The task: Copy out all the items below, replacing every "Find the location" with "Determine the position" and leaving everything else unchanged.

◆ ◆ ◆ ◆ ◆

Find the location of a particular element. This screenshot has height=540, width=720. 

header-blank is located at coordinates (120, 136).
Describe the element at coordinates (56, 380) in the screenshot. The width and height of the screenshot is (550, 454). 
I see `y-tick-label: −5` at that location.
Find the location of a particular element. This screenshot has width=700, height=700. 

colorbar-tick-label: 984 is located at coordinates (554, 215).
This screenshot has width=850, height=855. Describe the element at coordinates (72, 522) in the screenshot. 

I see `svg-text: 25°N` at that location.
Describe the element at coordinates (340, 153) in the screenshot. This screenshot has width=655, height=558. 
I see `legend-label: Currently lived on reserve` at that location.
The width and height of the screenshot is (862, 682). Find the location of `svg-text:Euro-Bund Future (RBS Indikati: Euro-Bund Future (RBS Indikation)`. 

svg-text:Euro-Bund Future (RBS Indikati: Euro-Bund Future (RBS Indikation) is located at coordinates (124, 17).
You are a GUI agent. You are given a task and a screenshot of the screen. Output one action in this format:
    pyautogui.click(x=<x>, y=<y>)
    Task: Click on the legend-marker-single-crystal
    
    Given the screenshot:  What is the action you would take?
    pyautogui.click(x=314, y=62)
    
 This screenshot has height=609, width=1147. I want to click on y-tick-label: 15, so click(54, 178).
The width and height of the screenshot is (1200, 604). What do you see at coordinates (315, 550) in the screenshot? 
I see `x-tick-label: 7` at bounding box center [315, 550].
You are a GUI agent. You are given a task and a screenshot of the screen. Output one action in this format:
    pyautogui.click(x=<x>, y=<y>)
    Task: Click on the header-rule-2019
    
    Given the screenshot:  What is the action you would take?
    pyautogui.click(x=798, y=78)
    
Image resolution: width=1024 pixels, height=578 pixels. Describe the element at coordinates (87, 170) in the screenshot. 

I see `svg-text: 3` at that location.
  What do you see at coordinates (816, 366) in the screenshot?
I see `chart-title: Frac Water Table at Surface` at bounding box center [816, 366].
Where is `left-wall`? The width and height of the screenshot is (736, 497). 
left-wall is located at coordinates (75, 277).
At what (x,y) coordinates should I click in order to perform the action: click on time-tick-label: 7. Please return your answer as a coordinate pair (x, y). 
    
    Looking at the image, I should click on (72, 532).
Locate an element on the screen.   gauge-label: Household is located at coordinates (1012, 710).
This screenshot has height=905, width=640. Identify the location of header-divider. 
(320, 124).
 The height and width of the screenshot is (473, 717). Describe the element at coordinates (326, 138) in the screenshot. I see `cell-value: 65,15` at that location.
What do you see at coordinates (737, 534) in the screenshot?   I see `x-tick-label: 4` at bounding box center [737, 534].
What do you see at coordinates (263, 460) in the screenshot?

◆ ◆ ◆ ◆ ◆

Result of this exercise:
Determine the position of a particular element. This screenshot has height=540, width=720. 

header-blank is located at coordinates (120, 136).
Describe the element at coordinates (56, 380) in the screenshot. The width and height of the screenshot is (550, 454). 
I see `y-tick-label: −5` at that location.
Determine the position of a particular element. This screenshot has width=700, height=700. 

colorbar-tick-label: 984 is located at coordinates (554, 215).
This screenshot has width=850, height=855. Describe the element at coordinates (72, 522) in the screenshot. 

I see `svg-text: 25°N` at that location.
Describe the element at coordinates (340, 153) in the screenshot. This screenshot has width=655, height=558. 
I see `legend-label: Currently lived on reserve` at that location.
The width and height of the screenshot is (862, 682). Determine the position of `svg-text:Euro-Bund Future (RBS Indikati: Euro-Bund Future (RBS Indikation)`. 

svg-text:Euro-Bund Future (RBS Indikati: Euro-Bund Future (RBS Indikation) is located at coordinates (124, 17).
You are a GUI agent. You are given a task and a screenshot of the screen. Output one action in this format:
    pyautogui.click(x=<x>, y=<y>)
    Task: Click on the legend-marker-single-crystal
    
    Given the screenshot:  What is the action you would take?
    pyautogui.click(x=314, y=62)
    
 This screenshot has height=609, width=1147. I want to click on y-tick-label: 15, so click(54, 178).
The width and height of the screenshot is (1200, 604). What do you see at coordinates (315, 550) in the screenshot? 
I see `x-tick-label: 7` at bounding box center [315, 550].
You are a GUI agent. You are given a task and a screenshot of the screen. Output one action in this format:
    pyautogui.click(x=<x>, y=<y>)
    Task: Click on the header-rule-2019
    
    Given the screenshot:  What is the action you would take?
    pyautogui.click(x=798, y=78)
    
Image resolution: width=1024 pixels, height=578 pixels. Describe the element at coordinates (87, 170) in the screenshot. 

I see `svg-text: 3` at that location.
  What do you see at coordinates (816, 366) in the screenshot?
I see `chart-title: Frac Water Table at Surface` at bounding box center [816, 366].
Where is `left-wall`? The width and height of the screenshot is (736, 497). 
left-wall is located at coordinates (75, 277).
At what (x,y) coordinates should I click in order to perform the action: click on time-tick-label: 7. Please return your answer as a coordinate pair (x, y). 
    
    Looking at the image, I should click on (72, 532).
Locate an element on the screen.   gauge-label: Household is located at coordinates (1012, 710).
This screenshot has height=905, width=640. Identify the location of header-divider. 
(320, 124).
 The height and width of the screenshot is (473, 717). Describe the element at coordinates (326, 138) in the screenshot. I see `cell-value: 65,15` at that location.
What do you see at coordinates (737, 534) in the screenshot?   I see `x-tick-label: 4` at bounding box center [737, 534].
What do you see at coordinates (263, 460) in the screenshot?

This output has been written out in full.